This has been open in a tab in my browser for weeks. I think I found this through Gamasutra. I keep meaning to ask you about it.
The link is this: Warhammer 40,000: Space Marine – Most Suprisingly Feminist Game of the Year Contender. An excerpt:
[2nd Lieutenant Mira is] the one person keeping the army of men on this world besieged by an alien force functioning and fighting, and she isn’t oversexualized, treated as weak, nor needing a man, fuck no[,] good readers. Mira doesn’t have time for this motherfucking conventional treatment of motherfucking women in motherfucking videogames.
Compare with the discussions of feminism and female characters, say, in the commentary after The Escapist‘s review of the game. (Beware, yes, it is an Internet comment thread.) Or consider Ben “Yahtzee” Croshaw’s commentary on Warhammer 40k in general, in which he writes:
At one point the boy’s club happens upon an outpost commander who has been talked up by other characters for a while and discovers that she’s an attractive young lady. “Oh god, you chunky fucks are going to be taken aback by this, aren’t you,” I predicted. And sure enough, they were, in the least emotional possible way.
If Yahtzee is right, that the Space Marines are taken aback by Lt. Mira, does that make the game (or the whole setting) sexist? Or is that part of the game’s feminism—presuming that the Space Marines are institutionally sexist as a result of their particular regimented and ritualized existence and then purposefully matching them with a not-genetically-engineered human character who is highly capable, tough, serious, and female. The Space Marines may have some lousy preconceptions and biases but does that mean Space Marine the game does?
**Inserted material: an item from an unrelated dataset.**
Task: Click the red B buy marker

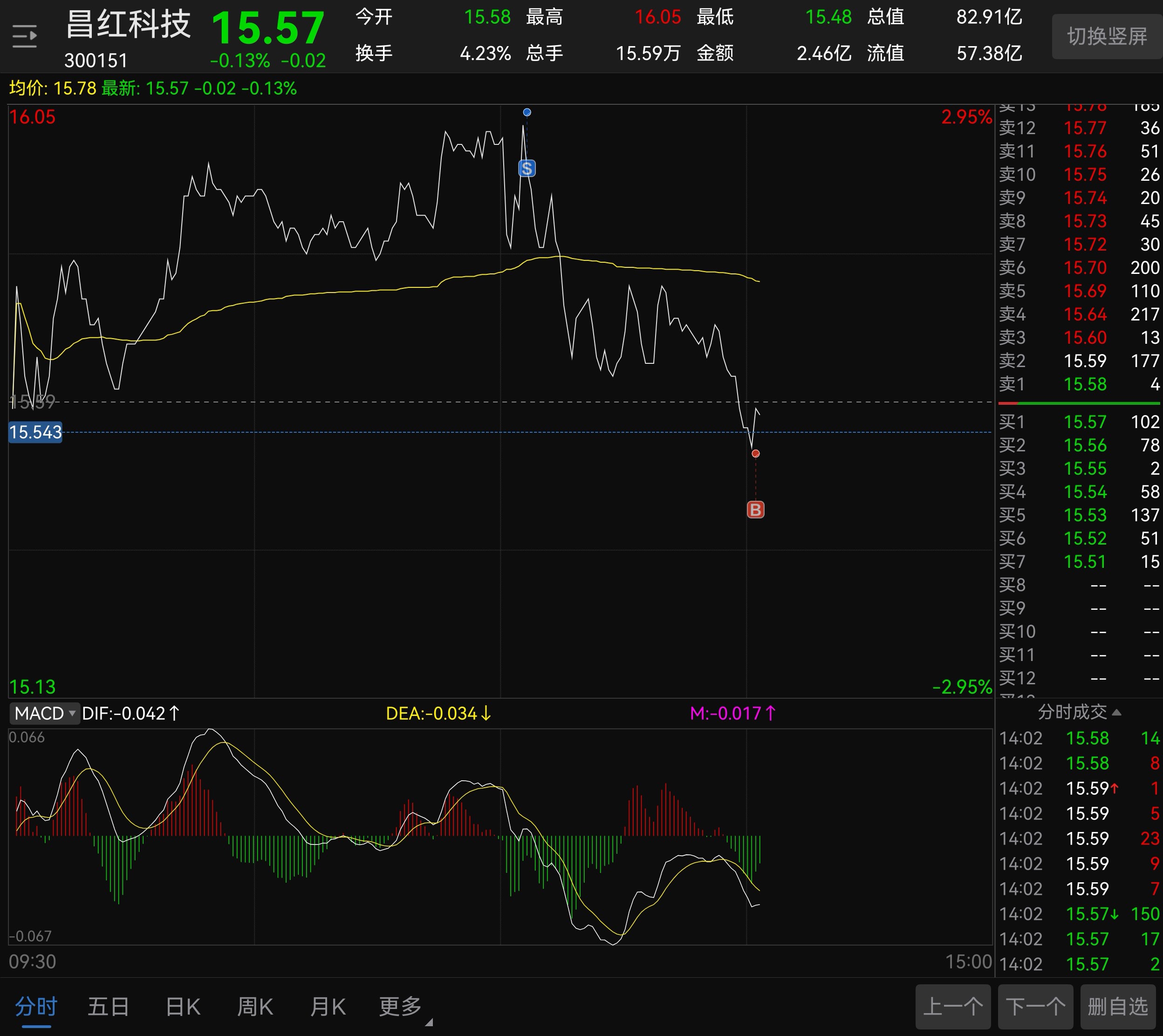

I have barely scratched the surface of Space Marine, so far, so I don’t have a fully informed opinion on this yet. Do you?
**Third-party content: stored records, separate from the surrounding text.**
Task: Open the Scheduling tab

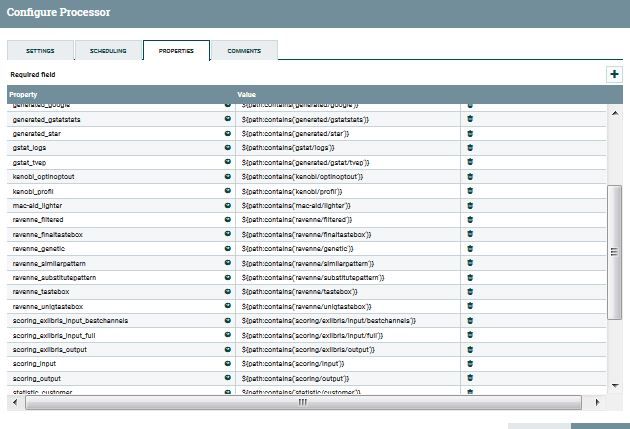Action: pos(108,51)
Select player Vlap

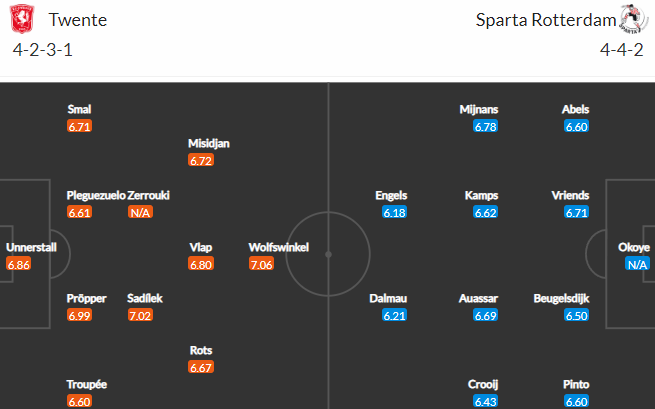click(x=201, y=247)
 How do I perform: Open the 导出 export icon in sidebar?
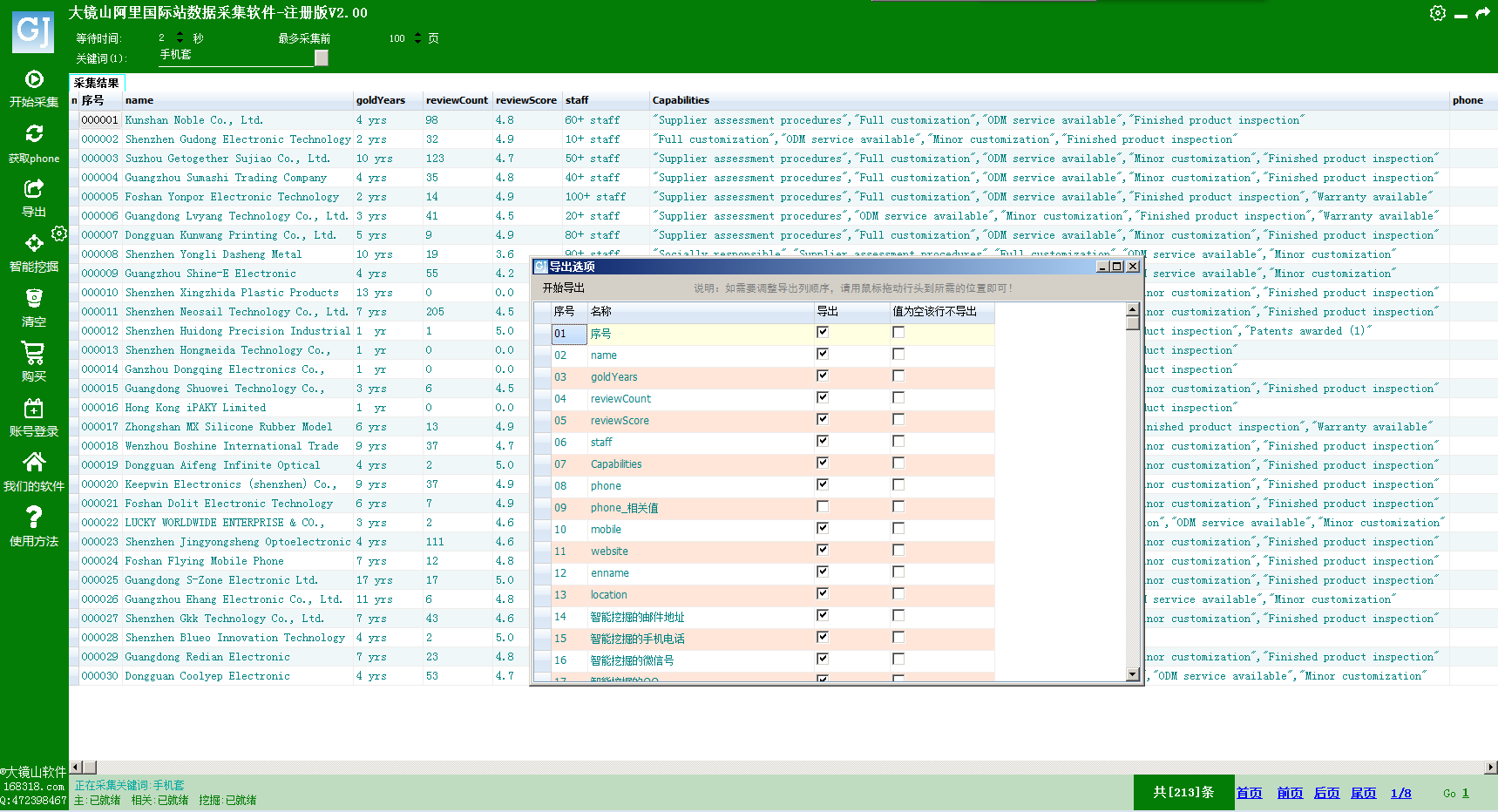[x=34, y=189]
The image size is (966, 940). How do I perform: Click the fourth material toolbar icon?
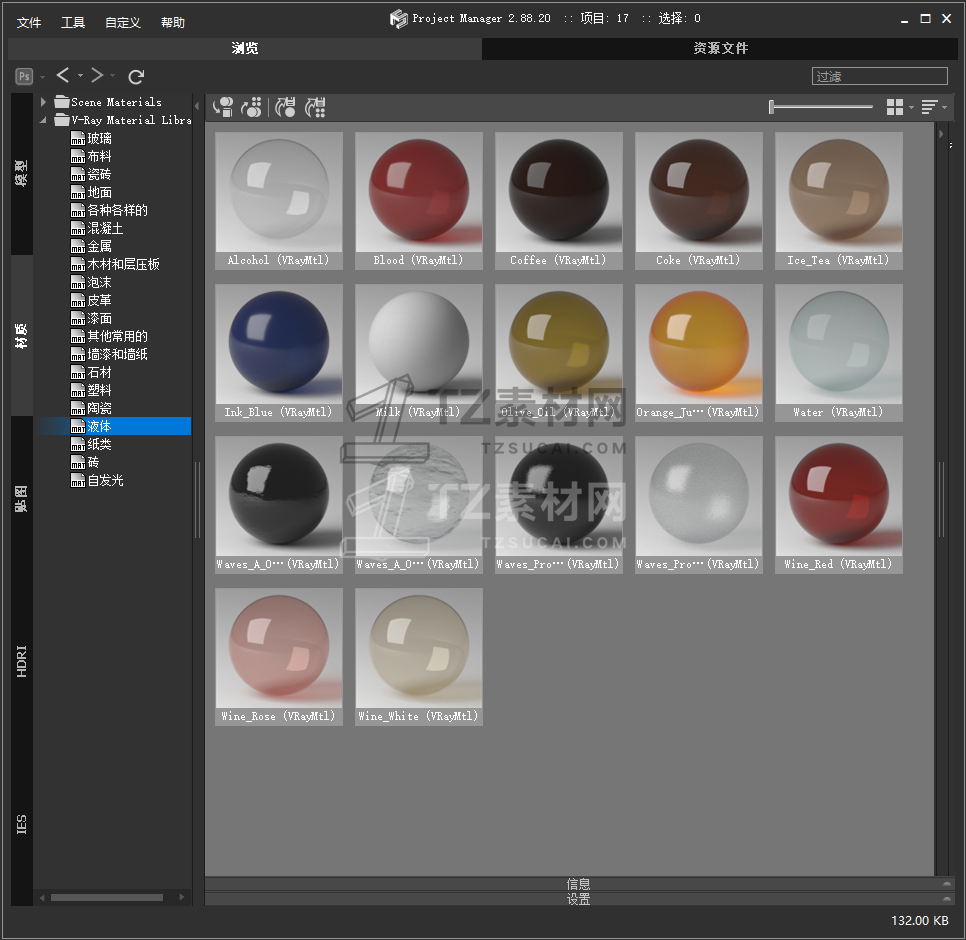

They have a line like, “YOU’RE in charge?” I read it more as “You, a Lieutenant, are in charge?” than “You and your vagina are in charge?”
Then again, I read the feminism in Space Marine article before I played it, so I might have been biased. Certainly, her sex hasn’t come up outside of that one exchange (if it did come up there!), but Space Marine isn’t exactly long on characterization.
When I played it, I definitely read that scene as ‘you, a mere human and a Lieutenant at that…’ without a single trace of sexism. Imperial Guard are the red-shirts of the WH40K universe, considered cheap and disposable by many players. The space marines are genetically-modified and cybernetic-enhanced, trans-human killing machines.
Every other guardsman on the planet is thought dead and she was the highest ranking officer left alive in her unit. They were probably expecting some grizzled war-veteran with half his body replaced by weapons, but she is just a baseline human.
As to feminism; nobody mentions her gender, her armour is the exact same type as the male guardsmen (i.e. loose-fitting, covered in bulky plates and ammo-pouches, only her head uncovered) and she is clearly in charge because she’s one of the few to keep it together emotionally.
Thanks for weighing in, y’all. I’ve got to find the time to play this game so I can form my opinion, too! 🙂
I think that you need to take into consideration the universe that the game is based on.
Warhammer 40 (at least the parts that you get to play in table top and their background) is 98% male. Space Marine is the first time in my 40k experience that I see a female in the Imperial Guard at any rank.
It was a little disconcerting when I first saw it but then it kinda faded in the background not because it was a female officer but because Imperial Guard has always been an add-in to the marines when they work together…. They are dime a dozen as far as the marines are concerned.
Also notice the way in which the guards treat the marines and contrast that with the way the Lt. talks to them. There is deference but she was the one closest to treating the marines as equals which, clearly, they are not.